A similar fund, called “Loss and Damage”, intended to help countries affected by global warming, the principle of which was accepted at COP27 in Egypt, is planned for the discussions in Dubai. “Obtaining these two financing guarantees is the basis of our action during the COP,” assures the African negotiator previously cited. It is “a matter of life and death for people facing the serious consequences of global warming,” adds Ann Harrison, climate advisor for Amnesty International.

For the rest, the African Summit in Nairobi revealed the differences that separate certain African countries. “We argued instead of discussing,” confides the member of a delegation from Central Africa, on condition of anonymity. The fiercely negotiated Nairobi declaration notably proposes a carbon tax “on fossil fuels, maritime transport and aviation, (…) which could be increased by a global tax on financial transactions”. A measure opposed by the continent’s biggest polluters such as South Africa.

“Economic gold mine”

But the leadership of William Ruto, sometimes perceived by his peers as monopolizing the climate fight – particularly on the issue of carbon credits, annoys the continent. “We fear that he will go it alone, that he will use the legitimacy of the continent to ensure his own interests,” says an African diplomat. The importance he gives to carbon credits, of which Kenya already captures around a quarter of African revenues, has raised eyebrows. This compensation system allows the most polluting industries to be allocated greenhouse gas emissions quotas which they can possibly exceed by purchasing credits in the form of emissions reduction or carbon sequestration projects.

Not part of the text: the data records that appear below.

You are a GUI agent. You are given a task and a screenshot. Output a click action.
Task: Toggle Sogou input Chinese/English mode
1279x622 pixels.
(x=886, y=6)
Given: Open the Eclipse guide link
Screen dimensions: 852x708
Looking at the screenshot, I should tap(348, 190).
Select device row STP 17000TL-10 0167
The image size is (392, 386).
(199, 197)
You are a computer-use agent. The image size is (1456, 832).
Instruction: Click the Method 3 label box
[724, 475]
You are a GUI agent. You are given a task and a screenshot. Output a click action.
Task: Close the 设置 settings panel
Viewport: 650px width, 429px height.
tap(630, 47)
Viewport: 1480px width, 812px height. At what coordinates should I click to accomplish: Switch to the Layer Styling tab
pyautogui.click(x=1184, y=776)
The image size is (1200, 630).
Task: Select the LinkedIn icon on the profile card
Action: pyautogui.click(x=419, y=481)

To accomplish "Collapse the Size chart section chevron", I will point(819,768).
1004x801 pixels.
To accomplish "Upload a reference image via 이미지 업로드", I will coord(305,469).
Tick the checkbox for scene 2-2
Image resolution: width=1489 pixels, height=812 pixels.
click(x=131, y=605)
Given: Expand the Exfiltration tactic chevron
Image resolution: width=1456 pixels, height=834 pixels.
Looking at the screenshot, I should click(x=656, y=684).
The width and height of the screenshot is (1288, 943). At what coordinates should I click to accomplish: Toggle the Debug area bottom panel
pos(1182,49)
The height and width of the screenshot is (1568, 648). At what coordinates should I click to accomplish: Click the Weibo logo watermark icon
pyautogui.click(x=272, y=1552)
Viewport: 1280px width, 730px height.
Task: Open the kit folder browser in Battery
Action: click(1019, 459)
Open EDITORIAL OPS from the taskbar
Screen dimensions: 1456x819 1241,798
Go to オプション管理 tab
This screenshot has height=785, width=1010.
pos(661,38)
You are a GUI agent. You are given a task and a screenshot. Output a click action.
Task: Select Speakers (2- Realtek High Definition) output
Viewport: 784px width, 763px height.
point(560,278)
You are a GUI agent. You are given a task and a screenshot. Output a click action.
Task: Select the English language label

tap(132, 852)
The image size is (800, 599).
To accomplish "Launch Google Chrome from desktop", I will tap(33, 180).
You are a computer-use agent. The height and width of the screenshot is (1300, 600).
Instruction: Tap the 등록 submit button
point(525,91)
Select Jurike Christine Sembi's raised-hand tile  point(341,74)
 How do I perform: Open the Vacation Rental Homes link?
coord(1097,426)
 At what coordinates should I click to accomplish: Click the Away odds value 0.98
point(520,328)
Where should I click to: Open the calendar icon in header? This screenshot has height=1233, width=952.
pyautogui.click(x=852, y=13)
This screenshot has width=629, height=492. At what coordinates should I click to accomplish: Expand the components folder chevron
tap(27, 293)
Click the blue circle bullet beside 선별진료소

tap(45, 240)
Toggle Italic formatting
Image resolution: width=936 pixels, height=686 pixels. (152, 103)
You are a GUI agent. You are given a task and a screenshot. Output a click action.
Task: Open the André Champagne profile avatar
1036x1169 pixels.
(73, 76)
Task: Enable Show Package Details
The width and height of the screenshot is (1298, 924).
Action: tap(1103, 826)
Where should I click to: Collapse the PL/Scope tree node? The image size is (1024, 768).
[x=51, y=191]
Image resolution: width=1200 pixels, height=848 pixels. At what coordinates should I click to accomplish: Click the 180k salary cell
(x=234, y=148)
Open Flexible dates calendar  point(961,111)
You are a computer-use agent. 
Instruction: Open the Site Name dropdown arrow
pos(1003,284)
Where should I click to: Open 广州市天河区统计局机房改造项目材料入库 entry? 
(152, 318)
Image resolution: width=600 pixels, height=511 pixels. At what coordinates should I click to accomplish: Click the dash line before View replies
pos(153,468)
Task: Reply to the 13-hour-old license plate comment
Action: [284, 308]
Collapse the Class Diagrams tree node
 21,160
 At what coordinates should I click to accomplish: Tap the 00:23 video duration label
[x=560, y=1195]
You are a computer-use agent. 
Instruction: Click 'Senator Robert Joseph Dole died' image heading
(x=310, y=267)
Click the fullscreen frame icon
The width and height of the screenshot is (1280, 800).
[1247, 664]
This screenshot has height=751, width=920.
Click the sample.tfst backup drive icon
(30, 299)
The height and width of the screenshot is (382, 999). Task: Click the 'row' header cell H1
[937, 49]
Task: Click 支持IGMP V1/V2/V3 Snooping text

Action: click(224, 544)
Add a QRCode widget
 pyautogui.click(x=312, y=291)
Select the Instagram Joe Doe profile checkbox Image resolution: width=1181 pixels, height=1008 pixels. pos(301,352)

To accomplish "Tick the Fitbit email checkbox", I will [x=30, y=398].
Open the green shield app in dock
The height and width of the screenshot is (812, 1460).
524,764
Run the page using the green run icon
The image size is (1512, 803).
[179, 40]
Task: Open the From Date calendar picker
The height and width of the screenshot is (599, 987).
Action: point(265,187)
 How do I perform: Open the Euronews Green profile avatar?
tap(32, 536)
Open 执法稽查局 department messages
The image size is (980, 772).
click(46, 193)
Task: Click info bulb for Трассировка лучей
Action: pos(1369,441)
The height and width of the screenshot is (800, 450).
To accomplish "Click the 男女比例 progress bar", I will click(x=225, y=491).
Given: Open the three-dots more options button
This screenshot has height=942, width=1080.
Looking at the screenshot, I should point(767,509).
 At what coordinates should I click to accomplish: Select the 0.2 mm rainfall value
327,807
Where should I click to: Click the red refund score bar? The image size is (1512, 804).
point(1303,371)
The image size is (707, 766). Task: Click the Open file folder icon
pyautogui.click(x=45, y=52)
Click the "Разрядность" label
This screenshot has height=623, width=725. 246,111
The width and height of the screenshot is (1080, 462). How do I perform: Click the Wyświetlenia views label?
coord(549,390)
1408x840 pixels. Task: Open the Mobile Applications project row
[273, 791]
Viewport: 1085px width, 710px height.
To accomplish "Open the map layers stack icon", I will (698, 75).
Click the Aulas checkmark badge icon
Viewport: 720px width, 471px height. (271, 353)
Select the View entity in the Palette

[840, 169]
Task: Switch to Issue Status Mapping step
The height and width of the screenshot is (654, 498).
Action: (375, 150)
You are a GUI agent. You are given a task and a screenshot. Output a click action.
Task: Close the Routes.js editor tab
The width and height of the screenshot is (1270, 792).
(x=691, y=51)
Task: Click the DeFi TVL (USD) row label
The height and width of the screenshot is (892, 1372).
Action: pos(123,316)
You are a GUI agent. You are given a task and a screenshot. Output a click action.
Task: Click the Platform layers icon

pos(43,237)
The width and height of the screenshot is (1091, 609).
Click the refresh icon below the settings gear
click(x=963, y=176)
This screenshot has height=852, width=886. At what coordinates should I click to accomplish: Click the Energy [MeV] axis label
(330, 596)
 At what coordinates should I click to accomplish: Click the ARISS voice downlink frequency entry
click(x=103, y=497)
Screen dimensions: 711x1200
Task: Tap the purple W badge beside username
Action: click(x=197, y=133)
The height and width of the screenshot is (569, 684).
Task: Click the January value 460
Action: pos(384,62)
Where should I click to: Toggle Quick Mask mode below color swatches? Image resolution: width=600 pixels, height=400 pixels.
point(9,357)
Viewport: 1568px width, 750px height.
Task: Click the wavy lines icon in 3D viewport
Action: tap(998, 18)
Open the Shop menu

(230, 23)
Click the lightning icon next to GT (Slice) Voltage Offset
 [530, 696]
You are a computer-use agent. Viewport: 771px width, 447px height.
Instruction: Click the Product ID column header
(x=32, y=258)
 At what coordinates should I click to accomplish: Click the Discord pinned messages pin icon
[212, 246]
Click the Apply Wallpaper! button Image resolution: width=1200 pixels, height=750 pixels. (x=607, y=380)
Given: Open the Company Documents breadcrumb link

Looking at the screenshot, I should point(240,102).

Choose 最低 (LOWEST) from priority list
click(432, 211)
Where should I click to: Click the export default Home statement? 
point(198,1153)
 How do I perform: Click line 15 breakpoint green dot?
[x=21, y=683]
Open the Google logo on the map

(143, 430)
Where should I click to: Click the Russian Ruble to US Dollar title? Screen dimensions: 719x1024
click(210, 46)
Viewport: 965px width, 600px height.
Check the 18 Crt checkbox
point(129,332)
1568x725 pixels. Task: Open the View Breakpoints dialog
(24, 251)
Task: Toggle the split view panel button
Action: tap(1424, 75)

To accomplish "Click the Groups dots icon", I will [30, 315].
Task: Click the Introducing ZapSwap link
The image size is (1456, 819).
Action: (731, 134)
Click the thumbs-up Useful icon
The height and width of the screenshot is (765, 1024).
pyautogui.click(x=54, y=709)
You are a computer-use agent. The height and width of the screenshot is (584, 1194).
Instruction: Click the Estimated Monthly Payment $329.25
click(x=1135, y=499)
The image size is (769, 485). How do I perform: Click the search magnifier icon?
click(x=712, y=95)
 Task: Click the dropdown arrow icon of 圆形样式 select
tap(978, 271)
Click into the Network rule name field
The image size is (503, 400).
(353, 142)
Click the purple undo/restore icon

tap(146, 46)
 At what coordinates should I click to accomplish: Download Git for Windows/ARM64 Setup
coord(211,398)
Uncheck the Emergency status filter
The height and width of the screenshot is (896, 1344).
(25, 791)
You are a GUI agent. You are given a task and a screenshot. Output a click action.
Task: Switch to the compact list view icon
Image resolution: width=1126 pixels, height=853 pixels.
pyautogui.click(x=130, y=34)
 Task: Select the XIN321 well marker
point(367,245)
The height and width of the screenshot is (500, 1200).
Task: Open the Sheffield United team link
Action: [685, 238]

Touted as an “economic goldmine” by the Kenyan president, the market would have the potential to create 30 million jobs and bring $50 billion in revenue to Africa by the end of the decade according to the African Initiative on Business. carbon markets (ACMI). “The problem is that Ruto is opportunistically banking on this niche to channel financial flows quickly while we, in Africa, our top priority remains adaptation to climate change,” said the diplomat.

A fervent promoter of “positive green growth” and “climate solutions”, William Ruto sometimes has difficulty rallying the continent to his speech. Particularly because this trained agronomist is sometimes accused in his country of being very eloquent at the United Nations or the European Parliament but of being much less involved on local climate issues, a theme absent from his campaign in 2022. Since his election, the Kenyan president has taken a series of controversial measures ranging from lifting the ban on logging to the construction of a gas pipeline with Tanzania, including a nuclear power plant project. .

A man in a hurry

Despite everything, in a context of decarbonization of the global economy, Africa presents itself to Dubai with numerous assets – the Congo Basin is the second largest carbon sink in the world – and unrivaled potential in renewable energies. “We have the largest reservoir of renewable energy in the world (…): 60% of the world’s solar potential is found in Africa,” assured William Ruto before the European Parliament in Strasbourg on November 21, to invite Europeans to invest on the continent. In 2021, it attracted just 0.6% of global investment in renewable energy, according to research firm Bloomberg New Energy Finance.

William Ruto is a man in a hurry. “I hear that there is a COP29 project, but it must be abandoned,” he said in June. We need a COP28 that addresses climate challenges once and for all. » In Egypt last year, he called the “blockages, avoidance tactics and procrastination” of developed countries a “cruel and unjust” strategy.